Icono. Con este término se señalan las imágenes sagradas pintadas en madera que los orientales veneran con devoción especial. Rodeadas de luz, concentran una centella del misterio divino, y por eso alguien las ha definido, acertadamente, como ventanas del tiempo abiertas a lo eterno.

Icono. Con este término, quizá por las líneas nítidas con que se bosquejan, suelen designarse hoy las escenas bíblicas, que encierran, con la fuerza rápida de medallones celebrativos, un mensaje importante de salvación.

Un icono como éstos, de esplendor extraordinario, lo tenemos en el primer capítulo de los Hechos de los Apóstoles, cuando dice que, después de la Ascensión, a la espera del Espíritu Santo, los apóstoles «subieron a la estancia de arriba, donde se alojaban habitualmente». Y con ellos estaba María, la madre de Jesús.
Es la última secuencia bíblica en la que aparece la Virgen María, con la que desaparece definitivamente de la escena de este modo. Desde lo alto de este aposento. Desde la estancia de arriba. Como indicándonos los niveles espirituales en los que debe desarrollarse la existencia de cada cristiano.
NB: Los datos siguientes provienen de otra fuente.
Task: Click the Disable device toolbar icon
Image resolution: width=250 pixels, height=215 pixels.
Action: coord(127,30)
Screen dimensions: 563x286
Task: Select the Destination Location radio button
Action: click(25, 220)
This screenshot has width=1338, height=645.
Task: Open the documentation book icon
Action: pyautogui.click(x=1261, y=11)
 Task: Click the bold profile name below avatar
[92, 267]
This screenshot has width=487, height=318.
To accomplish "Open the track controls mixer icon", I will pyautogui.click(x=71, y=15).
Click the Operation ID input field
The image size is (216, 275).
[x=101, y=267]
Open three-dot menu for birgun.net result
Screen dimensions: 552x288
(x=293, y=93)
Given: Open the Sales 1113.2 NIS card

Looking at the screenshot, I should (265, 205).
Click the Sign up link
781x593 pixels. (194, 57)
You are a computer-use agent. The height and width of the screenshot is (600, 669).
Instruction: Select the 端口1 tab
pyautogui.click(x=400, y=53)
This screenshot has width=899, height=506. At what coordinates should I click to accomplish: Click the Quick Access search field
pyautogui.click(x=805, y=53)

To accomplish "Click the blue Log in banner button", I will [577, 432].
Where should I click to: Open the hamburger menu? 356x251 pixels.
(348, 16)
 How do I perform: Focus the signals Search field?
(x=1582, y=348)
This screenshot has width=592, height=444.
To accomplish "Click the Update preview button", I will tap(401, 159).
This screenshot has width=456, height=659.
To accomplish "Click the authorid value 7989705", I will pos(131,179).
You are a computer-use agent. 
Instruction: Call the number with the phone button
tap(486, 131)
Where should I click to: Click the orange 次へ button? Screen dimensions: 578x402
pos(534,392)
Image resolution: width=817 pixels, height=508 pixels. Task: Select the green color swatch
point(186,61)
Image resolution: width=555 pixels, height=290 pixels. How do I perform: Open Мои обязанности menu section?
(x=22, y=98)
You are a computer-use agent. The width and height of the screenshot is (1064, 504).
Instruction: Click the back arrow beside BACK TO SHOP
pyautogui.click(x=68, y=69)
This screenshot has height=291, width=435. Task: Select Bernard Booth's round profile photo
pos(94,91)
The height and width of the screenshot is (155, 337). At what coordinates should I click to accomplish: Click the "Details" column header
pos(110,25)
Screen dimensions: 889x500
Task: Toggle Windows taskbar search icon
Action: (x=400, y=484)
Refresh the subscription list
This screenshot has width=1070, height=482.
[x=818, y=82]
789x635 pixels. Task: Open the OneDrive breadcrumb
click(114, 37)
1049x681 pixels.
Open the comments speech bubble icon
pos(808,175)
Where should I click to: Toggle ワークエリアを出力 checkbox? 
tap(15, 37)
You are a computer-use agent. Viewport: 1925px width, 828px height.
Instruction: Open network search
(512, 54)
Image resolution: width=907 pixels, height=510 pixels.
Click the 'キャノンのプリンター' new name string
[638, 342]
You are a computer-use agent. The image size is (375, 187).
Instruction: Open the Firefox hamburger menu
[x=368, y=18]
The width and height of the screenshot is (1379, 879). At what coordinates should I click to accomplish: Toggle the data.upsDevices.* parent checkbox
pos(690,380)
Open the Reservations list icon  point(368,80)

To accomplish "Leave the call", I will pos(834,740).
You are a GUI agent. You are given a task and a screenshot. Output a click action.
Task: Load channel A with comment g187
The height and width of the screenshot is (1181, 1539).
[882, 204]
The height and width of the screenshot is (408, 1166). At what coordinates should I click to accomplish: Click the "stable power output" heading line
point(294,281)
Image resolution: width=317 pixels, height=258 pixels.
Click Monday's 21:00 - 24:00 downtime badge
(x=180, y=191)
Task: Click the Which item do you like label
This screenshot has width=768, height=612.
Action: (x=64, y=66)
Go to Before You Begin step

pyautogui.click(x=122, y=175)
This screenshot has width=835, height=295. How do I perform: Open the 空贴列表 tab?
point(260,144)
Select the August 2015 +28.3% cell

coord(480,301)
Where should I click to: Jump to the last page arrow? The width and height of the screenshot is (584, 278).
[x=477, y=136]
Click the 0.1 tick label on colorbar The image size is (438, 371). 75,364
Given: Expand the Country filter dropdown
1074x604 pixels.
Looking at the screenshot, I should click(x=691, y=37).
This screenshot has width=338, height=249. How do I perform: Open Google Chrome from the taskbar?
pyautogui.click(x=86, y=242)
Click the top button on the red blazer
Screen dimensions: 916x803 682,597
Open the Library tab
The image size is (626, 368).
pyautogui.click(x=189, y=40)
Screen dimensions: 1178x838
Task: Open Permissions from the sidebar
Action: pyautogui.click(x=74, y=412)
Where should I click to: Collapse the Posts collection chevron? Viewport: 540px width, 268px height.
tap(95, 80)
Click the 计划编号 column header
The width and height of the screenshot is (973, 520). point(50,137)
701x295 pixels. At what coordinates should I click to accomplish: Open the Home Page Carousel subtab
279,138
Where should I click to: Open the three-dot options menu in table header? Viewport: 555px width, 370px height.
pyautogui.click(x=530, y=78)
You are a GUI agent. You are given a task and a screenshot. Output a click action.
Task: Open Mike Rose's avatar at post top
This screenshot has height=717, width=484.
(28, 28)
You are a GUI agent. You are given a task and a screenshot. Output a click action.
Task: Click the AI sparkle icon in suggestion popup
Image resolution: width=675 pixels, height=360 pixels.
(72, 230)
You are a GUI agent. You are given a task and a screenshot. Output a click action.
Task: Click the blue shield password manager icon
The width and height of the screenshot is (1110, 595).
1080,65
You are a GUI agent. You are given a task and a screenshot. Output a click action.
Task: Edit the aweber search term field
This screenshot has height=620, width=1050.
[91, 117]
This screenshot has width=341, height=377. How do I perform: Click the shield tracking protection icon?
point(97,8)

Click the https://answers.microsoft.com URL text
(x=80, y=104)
Realmente, toda la vida de María se desarrolló desde una gran altura.

No es que desdeñara el domicilio de la pobre gente. Al contrario.

Las mujeres de los pastores intercambiaban con ella lanas y quesos por los tejidos de sus manos. Las vecinas no advirtieron nunca el misterio de aquella vida aparentemente normalísima. Ni las campesinas de Nazaret notaron que marcara las distancias como suele hacer quien, tras conseguir la fama, mortifica a los compañeros de otro tiempo. Iba con ellas a la compra. Se fijaba, como ellas, en los precios. Salía con las demás a la calle, después de los aguaceros del verano para encauzar la riada de la lluvia. Y en las tardes de mayo unía su voz a los coros, que en el patio repetían cantos orientales, pero sin destacarse sobre las de los demás.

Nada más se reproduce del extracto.